* Tekstblok

★ ★ ★

ECLI:NL:RBDHA:2024:23387

Rechtbank Den Haag

Datum uitspraak
17 september 2024
Publicatiedatum
11 april 2025
Zaaknummer
NL24.10242
Instantie
Rechtbank Den Haag
Type
Uitspraak
Procedures
  • Eerste aanleg - enkelvoudig
Vindplaatsen
  • Rechtspraak.nl
AI samenvatting door LexboostAutomatisch gegenereerd

Afwijzing aanvragen machtiging tot voorlopig verblijf voor gezinsleden van asielzoeker

In deze uitspraak beoordeelt de rechtbank het beroep van eiseressen tegen de afwijzing van hun aanvragen voor een machtiging tot voorlopig verblijf (mvv) bij hun broer en oom, referent. De aanvragen zijn afgewezen door de minister van Asiel en Migratie op 6 mei 2021, en de afwijzing is gehandhaafd in een bestreden besluit van 12 februari 2024. Eiseres 1, geboren in 2004, is de moeder van eiseres 2, geboren in 2020, en beiden hebben de Sierra Leoonse nationaliteit. De rechtbank heeft op 26 augustus 2024 de zaak behandeld, waarbij de gemachtigden van eiseressen en de minister aanwezig waren.

De rechtbank oordeelt dat de minister de aanvragen voor een mvv heeft mogen afwijzen. Eiseressen voeren aan dat de belangenafweging ten onrechte in het nadeel van hen uitvalt en onvoldoende is gemotiveerd. De rechtbank stelt vast dat er hechte persoonlijke banden zijn tussen eiseres 1 en referent, maar niet tussen eiseres 2 en referent. De minister heeft de afwijzing van de aanvragen gemotiveerd en de rechtbank concludeert dat de minister terecht heeft geoordeeld dat de weigering om aan eiseres 1 een mvv te verlenen niet in strijd is met artikel 8 van het EVRM. De rechtbank verklaart het beroep ongegrond, wat betekent dat eiseressen geen mvv krijgen en geen vergoeding van proceskosten ontvangen.

★ ★ ★

* Aangeleverde items
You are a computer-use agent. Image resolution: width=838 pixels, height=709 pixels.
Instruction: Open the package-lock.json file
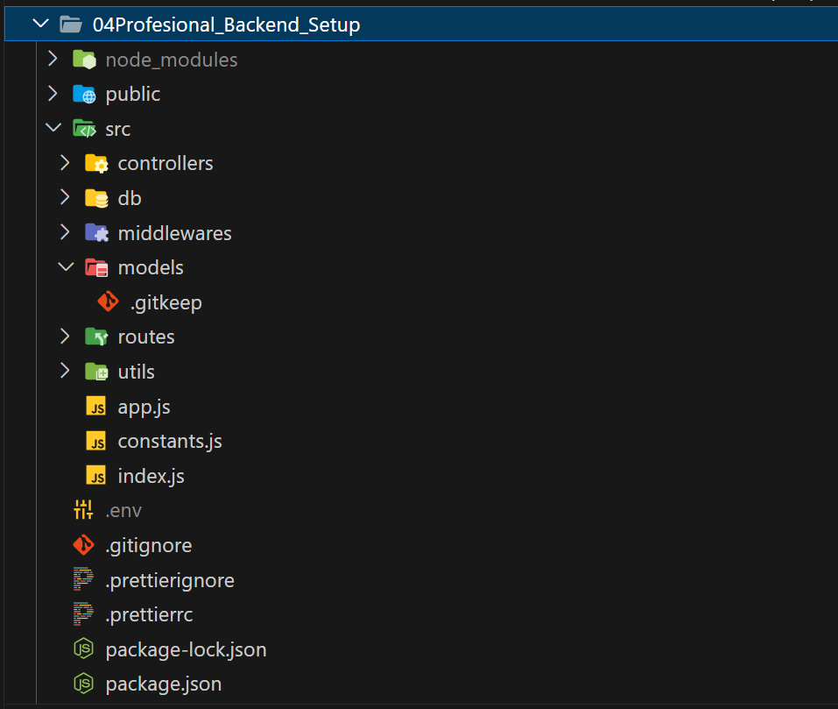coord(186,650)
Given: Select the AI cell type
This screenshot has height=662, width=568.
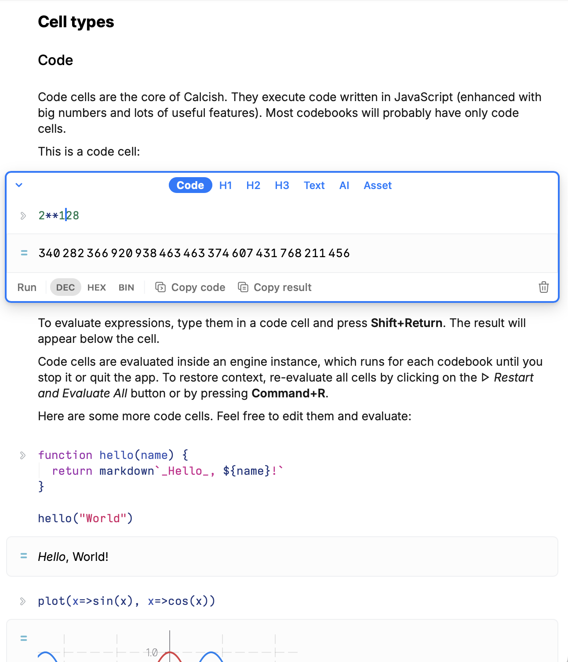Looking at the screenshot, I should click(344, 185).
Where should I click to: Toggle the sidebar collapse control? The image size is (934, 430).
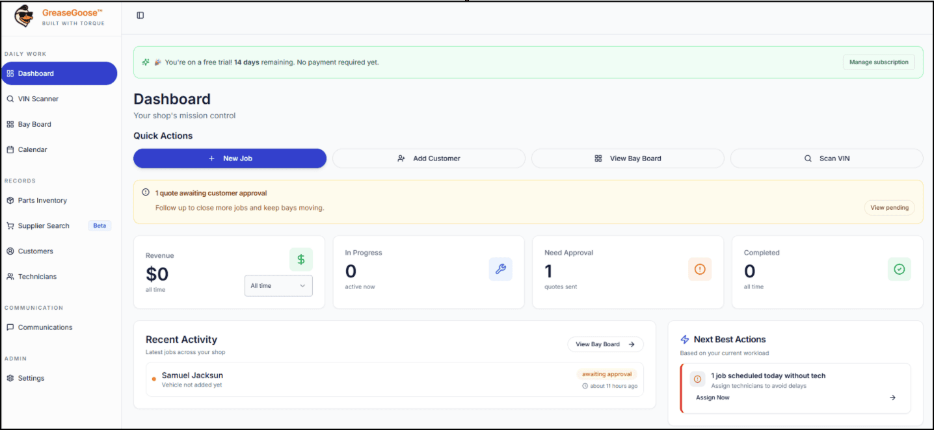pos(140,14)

★ ★ ★

* Werkinstructies
1. Op welke datum heeft de rechtbank de zaak volgens de uitspraak over de mvv-aanvragen behandeld?
2. Noem alle volledige datums (met dag, maand en jaar) die in de uitspraak over de mvv-aanvragen voorkomen.
3. Schrijf een vervolg op de uitspraak over de mvv-aanvragen dat aansluit op de laatste zin.

* Antwoorden per opdracht
1. Op 26 augustus 2024.

2. 17 september 2024, 11 april 2025, 6 mei 2021, 12 februari 2024, 26 augustus 2024

3.
Uitspraak

RECHTBANK DEN HAAG
Zittingsplaats ‘s-Hertogenbosch
Bestuursrecht
zaaknummer: NL24.10242

uitspraak van de enkelvoudige kamer in de zaak tussen

[eiseres 1] , V-nummer: [nummer] , eiseres 1, en

[eiseres 2], V-nummer: [nummer] , eiseres 2
hierna samen: eiseressen
(gemachtigde: mr. M.M.J. van Zantvoort),
en

de minister van Asiel en Migratie, de minister

(gemachtigde: mr. K. Kanters).

Inleiding

1. In deze uitspraak beoordeelt de rechtbank het beroep van eiseressen tegen de afwijzing van de aanvragen voor een machtiging tot voorlopig verblijf (mvv) bij [naam] (referent) ten behoeve van eiseressen voor het doel ‘Verblijf als familie- of gezinslid’.
1.1.
De minister heeft deze aanvragen met het besluit van 6 mei 2021 afgewezen. Met het bestreden besluit van 12 februari 2024 op het bezwaar van eiseressen is de minister bij de afwijzing van de aanvragen gebleven.
1.2.
De minister heeft op het beroep gereageerd met een verweerschrift.
1.3.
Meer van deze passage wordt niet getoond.